Students who are presented with unfamiliar concepts, asked to work through them, and then taught the solution significantly outperform those who are taught through formal instruction and problem-solving. The approach is both utterly intuitive—we learn from mistakes—and completely counter-intuitive: letting kids flail around with unfamiliar math concepts seems both inefficient and potentially damaging to their confidence.
Kapur believes that struggle activates parts of the brain that trigger deeper learning. Students have to figure out three critical things: what they know, the limits of what they know, and exactly what they do not know. Floundering first elevates the learning from knowing a formula to understanding it, and applying it in unfamiliar contexts.
The education ministry in Singapore has given Kapur over $1 million to explore productive failure, including a $460,0000 grant to train teachers for 11th and 12th grade statistics.
He learned the approach firsthand as a student at the National University in Singapore. He spent four months trying to solve a non-linear differential equation in fluid dynamics. His teacher finally let on that the problem was unsolvable with math alone (it required computation). Frustrated, he asked why he had allowed him to waste so much time. It wasn’t wasted, the teacher explained; Kapur now truly understood the problem he was trying to solve. As a teacher himself, Kapur wondered whether this method could be more broadly applied.

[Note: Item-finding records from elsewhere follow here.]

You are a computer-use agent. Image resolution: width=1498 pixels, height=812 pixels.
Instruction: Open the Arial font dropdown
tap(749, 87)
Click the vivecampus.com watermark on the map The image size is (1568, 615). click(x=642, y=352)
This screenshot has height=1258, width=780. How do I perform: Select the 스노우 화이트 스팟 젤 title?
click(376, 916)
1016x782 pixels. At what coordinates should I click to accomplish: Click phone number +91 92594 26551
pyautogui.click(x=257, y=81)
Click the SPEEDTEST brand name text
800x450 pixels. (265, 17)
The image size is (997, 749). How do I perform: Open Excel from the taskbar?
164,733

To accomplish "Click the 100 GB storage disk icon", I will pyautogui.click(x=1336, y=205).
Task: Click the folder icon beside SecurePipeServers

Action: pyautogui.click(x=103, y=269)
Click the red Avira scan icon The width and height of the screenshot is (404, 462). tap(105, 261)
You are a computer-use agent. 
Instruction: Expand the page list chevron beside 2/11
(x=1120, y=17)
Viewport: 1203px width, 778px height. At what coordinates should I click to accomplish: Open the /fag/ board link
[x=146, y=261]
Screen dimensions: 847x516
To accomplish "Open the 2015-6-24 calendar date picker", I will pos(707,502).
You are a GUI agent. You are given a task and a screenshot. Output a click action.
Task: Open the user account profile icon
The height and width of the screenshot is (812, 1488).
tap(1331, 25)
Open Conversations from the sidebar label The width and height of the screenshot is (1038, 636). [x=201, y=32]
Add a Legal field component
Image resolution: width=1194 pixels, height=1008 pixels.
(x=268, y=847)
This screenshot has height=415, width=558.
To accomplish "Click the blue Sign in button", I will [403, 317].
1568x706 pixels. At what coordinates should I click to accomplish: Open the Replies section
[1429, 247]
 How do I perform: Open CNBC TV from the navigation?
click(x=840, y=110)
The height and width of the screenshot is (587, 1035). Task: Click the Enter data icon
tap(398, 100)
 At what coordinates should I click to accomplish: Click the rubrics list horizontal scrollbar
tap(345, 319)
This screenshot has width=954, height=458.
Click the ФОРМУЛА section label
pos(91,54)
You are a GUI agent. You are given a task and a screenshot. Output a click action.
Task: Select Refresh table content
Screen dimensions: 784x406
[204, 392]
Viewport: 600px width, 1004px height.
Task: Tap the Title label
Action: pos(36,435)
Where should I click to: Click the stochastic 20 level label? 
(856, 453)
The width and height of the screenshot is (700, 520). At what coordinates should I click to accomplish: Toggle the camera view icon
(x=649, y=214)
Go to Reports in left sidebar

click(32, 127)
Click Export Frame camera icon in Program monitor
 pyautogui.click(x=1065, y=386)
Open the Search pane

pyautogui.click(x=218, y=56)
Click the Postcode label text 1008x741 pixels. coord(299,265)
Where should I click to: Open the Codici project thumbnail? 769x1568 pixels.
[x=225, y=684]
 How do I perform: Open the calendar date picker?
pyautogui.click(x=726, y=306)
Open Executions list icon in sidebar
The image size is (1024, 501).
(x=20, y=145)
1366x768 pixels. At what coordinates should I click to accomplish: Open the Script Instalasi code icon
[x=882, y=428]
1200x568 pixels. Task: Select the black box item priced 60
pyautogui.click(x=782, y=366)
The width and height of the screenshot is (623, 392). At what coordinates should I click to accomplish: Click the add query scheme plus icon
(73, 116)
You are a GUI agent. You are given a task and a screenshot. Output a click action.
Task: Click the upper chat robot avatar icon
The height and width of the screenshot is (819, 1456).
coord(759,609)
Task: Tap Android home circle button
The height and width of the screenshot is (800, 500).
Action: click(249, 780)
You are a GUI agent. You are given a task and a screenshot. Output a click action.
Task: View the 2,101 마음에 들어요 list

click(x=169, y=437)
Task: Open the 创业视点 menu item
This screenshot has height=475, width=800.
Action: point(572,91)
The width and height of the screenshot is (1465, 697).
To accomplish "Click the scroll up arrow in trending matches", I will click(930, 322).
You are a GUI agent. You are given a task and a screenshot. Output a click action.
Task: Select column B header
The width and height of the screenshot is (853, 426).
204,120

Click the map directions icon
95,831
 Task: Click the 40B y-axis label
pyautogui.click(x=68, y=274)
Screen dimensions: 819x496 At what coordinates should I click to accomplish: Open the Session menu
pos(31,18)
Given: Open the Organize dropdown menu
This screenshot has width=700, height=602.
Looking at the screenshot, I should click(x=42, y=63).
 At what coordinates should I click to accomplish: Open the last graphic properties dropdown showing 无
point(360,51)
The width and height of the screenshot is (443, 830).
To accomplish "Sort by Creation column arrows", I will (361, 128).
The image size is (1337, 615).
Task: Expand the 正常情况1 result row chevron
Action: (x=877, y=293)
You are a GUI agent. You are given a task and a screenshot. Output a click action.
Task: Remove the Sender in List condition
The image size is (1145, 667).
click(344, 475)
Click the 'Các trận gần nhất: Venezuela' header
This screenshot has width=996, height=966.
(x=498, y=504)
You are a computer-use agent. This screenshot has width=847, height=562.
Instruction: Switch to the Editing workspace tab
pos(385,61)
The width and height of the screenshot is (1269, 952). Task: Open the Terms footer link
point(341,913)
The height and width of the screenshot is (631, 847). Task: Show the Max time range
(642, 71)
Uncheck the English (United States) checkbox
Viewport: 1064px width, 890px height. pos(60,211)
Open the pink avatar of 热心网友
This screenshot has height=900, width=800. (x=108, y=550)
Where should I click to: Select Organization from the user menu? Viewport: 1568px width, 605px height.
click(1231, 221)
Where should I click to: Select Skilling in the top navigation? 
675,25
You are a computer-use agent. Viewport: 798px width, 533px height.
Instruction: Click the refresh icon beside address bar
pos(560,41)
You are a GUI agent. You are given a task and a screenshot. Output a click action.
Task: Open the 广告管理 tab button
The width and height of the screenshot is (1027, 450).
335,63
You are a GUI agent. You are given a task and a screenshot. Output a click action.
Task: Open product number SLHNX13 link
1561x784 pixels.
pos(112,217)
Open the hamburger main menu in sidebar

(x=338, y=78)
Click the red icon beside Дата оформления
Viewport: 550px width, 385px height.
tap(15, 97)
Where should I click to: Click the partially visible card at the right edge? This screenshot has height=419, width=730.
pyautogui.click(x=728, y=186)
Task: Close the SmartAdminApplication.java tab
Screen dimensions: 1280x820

He soon designed studies to test it. In one, written up in Cognitive Science (pdf), researchers presented 9th grade students in an Indian private school with the following math problem. The concept is standard deviation, but the kids—who have never been exposed to it before—don’t know that.
One group is asked to figure out how to solve the problem in as many ways as possible. They are given 30-45 minutes and teachers cannot help. After that, the teacher discusses 3-4 of the most common approaches. The teacher then shows the class the standard solution.
A control group is taught standard deviation the traditional way and then asked to do problems. Both groups are then tested.
On procedural knowledge, or applying the formula, there was no difference between productive failure and direct instruction. But on conceptual understanding—understanding what it means and possessing the ability to adapt the information—the productive failure students dramatically outperform their direct instruction peers.
“We are taking the science of human cognition and learning and designing failure-based experiences to help kids learn better,” Kapur tells Quartz.
So far, teachers have mixed reactions. They recognize that the approach is good but they worry about efficiency and standardized tests: will kids fall on high-stakes national and international tests?
Kapur uses the research to make his case. Students get more output (deeper learning) for the same input (hours of instruction), which presents another problem: teachers have to get out of the way. “They [teachers] say it’s stressful to teach this way,” he says. “It’s easier to tell them [students] what you know.”
Effective teachers prepare students for the experience, he explains. They are told, “we know you don’t know this, we want you to generate as many ideas right or wrong and the more you generate the more you will learn.”
In fact, Kapur theorizes in one of his studies that direct instruction might close students’ minds. Once a teacher presents a solution, students may no longer see the possibility of other solutions, or more creative approaches.
“We are saying persist, be resilient, struggle a bit,” Kapur says.